Online search company Google has launched international versions of its Google Video site, combining user-contributed content with commercial clips. Microsoft is preparing its own video portal.
Still officially in beta test, the release of versions of Google Video for the UK, France, German, Italy, the Netherlands, Poland, Spain and Canada follows the launch of the US site in January.
Google aims to use its considerable scale in an attempt to occupy a similar position in video that it has achieved for text search.
“What Google did for the web, Google Video aims to do for television,” said Google co-founder Larry Page said when the service launched.
Since then, other video sites, such as YouTube have captured considerable attention, and the Google offering has been underwhelming by comparison. While no-one should underestimate Google, it may take more than technology to create a compelling entertainment proposition.
As with other user-contributed content sites, Google will face the challenge of dealing with issues of taste and decency, as well as legal matters, not to mention copyright issues.
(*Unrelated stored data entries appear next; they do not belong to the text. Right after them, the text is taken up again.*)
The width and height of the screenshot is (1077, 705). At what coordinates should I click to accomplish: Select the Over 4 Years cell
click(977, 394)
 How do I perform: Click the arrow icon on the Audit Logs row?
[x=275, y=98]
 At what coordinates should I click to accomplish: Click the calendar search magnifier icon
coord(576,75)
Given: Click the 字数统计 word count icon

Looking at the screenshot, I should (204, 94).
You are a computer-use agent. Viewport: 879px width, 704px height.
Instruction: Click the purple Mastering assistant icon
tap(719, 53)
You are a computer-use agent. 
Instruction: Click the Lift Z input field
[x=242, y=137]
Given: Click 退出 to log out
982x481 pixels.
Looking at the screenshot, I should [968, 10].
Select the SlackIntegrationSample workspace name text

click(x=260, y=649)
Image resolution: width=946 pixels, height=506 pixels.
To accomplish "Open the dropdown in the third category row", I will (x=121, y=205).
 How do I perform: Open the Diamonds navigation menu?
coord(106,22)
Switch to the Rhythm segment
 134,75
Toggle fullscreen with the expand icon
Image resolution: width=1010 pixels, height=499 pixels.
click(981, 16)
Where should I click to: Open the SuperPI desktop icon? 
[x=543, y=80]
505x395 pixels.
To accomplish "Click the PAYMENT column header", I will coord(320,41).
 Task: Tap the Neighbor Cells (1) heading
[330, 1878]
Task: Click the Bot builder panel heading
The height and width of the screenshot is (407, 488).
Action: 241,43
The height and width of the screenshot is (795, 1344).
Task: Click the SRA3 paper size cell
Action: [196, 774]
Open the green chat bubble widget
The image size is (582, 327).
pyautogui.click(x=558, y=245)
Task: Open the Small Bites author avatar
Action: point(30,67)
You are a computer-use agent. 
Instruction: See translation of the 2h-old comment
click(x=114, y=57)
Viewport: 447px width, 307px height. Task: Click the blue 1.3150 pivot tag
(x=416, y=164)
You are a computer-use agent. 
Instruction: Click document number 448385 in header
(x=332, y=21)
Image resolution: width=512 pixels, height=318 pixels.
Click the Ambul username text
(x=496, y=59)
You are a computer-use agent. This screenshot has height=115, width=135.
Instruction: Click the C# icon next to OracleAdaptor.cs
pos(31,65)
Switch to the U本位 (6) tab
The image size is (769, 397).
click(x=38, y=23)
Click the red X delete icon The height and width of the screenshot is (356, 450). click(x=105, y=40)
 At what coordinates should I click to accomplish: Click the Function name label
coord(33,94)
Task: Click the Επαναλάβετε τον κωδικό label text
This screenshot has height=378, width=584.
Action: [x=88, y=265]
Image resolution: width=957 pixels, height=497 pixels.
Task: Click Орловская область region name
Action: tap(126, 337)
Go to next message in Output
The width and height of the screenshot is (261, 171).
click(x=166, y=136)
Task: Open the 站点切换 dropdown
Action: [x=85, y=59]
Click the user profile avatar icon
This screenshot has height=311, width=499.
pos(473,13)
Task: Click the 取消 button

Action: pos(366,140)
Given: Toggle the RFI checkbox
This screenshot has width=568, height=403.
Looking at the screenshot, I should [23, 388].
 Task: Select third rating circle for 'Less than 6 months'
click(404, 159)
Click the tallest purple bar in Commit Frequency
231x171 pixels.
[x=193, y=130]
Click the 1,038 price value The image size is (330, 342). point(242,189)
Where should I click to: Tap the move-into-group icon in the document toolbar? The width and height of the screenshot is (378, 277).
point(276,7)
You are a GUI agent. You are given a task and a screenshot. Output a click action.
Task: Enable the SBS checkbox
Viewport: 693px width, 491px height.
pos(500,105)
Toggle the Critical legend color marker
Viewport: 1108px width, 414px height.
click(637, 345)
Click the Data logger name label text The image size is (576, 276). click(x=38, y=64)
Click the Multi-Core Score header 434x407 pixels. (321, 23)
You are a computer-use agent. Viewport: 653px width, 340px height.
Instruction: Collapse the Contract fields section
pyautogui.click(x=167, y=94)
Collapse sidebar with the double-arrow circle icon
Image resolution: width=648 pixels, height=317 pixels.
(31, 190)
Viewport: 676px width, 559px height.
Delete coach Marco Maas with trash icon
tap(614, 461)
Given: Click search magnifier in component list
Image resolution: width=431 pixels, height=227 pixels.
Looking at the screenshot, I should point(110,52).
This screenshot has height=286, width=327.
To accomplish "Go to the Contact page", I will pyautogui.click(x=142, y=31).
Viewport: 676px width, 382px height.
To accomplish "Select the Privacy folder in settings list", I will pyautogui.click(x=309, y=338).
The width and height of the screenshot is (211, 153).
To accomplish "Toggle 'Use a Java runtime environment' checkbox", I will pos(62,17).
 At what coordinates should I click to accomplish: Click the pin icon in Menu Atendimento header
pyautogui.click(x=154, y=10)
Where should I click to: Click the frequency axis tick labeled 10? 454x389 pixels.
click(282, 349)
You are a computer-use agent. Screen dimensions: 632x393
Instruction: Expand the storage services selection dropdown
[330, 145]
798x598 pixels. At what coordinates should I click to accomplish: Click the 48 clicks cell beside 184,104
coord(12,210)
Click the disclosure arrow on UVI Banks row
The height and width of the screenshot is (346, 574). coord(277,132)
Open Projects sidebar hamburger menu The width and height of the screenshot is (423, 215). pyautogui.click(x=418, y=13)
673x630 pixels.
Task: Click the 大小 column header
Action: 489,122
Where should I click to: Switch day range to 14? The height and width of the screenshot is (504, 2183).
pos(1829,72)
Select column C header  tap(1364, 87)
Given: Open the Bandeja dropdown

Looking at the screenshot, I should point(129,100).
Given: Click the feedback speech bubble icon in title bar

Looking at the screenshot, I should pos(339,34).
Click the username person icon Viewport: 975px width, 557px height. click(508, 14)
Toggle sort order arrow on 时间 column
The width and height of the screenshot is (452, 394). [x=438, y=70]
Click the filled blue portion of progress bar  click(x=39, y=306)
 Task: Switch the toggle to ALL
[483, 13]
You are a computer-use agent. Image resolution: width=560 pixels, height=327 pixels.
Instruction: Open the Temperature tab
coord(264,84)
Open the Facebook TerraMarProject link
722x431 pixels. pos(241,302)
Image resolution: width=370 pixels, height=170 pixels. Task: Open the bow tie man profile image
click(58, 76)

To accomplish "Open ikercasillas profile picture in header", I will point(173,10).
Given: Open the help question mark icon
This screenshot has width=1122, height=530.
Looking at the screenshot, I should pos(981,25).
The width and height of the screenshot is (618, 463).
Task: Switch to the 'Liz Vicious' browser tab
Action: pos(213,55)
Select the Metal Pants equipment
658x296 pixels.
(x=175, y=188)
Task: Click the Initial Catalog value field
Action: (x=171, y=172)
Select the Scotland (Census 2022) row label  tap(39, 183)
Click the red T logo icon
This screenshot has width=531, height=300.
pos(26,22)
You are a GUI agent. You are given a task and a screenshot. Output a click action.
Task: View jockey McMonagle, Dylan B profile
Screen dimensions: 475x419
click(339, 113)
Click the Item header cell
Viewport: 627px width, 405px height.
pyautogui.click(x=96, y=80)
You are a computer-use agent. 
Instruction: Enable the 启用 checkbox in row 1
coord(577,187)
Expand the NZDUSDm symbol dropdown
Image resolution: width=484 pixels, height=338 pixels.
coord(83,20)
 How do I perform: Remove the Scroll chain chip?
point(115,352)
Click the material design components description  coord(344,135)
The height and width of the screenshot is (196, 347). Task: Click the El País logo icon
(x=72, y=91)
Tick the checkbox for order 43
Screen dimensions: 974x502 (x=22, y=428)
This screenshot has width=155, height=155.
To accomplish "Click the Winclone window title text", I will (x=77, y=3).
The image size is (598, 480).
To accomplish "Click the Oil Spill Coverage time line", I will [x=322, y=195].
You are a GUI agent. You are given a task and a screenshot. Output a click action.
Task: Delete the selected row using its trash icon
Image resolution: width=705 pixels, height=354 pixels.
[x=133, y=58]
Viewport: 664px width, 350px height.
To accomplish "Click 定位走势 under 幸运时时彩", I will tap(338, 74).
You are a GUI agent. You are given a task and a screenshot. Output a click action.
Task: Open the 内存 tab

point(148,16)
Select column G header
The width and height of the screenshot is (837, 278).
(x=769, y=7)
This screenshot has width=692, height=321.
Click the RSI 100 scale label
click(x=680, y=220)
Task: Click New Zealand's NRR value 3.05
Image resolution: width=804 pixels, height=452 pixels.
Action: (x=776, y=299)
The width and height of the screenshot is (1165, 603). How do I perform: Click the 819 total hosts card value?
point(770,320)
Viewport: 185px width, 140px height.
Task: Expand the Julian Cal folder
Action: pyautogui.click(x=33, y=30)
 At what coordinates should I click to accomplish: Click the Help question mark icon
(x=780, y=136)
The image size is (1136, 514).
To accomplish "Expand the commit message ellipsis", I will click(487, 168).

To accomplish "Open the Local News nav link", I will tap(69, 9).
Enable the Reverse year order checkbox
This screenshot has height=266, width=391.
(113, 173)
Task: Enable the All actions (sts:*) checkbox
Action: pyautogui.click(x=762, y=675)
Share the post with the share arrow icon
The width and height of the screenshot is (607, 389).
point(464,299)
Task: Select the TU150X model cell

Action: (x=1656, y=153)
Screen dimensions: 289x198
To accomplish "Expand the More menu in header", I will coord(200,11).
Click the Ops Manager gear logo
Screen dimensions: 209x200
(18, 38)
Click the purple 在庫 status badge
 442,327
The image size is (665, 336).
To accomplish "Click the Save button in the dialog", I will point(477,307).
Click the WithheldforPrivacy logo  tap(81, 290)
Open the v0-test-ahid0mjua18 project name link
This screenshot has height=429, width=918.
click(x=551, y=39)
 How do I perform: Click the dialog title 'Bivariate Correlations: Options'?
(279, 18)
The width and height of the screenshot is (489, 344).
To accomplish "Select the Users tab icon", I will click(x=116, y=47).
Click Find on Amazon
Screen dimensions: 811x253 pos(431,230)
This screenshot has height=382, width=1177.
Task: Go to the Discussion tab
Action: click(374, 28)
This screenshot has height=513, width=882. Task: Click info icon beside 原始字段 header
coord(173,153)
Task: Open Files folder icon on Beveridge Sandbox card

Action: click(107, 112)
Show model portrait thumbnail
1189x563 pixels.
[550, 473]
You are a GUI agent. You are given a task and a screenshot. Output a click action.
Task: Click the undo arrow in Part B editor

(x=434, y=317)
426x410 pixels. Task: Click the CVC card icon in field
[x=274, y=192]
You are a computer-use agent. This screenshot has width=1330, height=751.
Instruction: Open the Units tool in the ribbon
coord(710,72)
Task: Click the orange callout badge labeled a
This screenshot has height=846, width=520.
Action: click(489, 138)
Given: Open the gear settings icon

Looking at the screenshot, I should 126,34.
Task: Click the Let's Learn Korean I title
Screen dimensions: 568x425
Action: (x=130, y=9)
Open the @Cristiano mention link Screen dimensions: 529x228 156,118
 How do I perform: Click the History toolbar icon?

The search company claims that is has the human and technical resources to deal with such complications, but the problems associated with becoming a publisher rather than an indexer of other people’s publications should not be undervalued.
Google also has deals with a number of rights holders and production companies to distribute their video online. Contributors can choose whether or not to charge for their content.
The initial commercial video offering is patchy and the presentation is somewhat spartan, but the combination of often quirky or inane clips can be strangely compelling.
Google has already been experimenting with video advertising, hoping to emulate its successful targeted advertising model in the video arena.
It remains to be seen whether Google will emerge as a significant gateway for video services, as other media properties and distributors, with experience in packaging and presenting their programming, prepare their own online offerings.
Meanwhile, Microsoft is reportedly preparing its own video portal, apparently drawing on a $2 billion fund allocated to next-generation Windows Live services.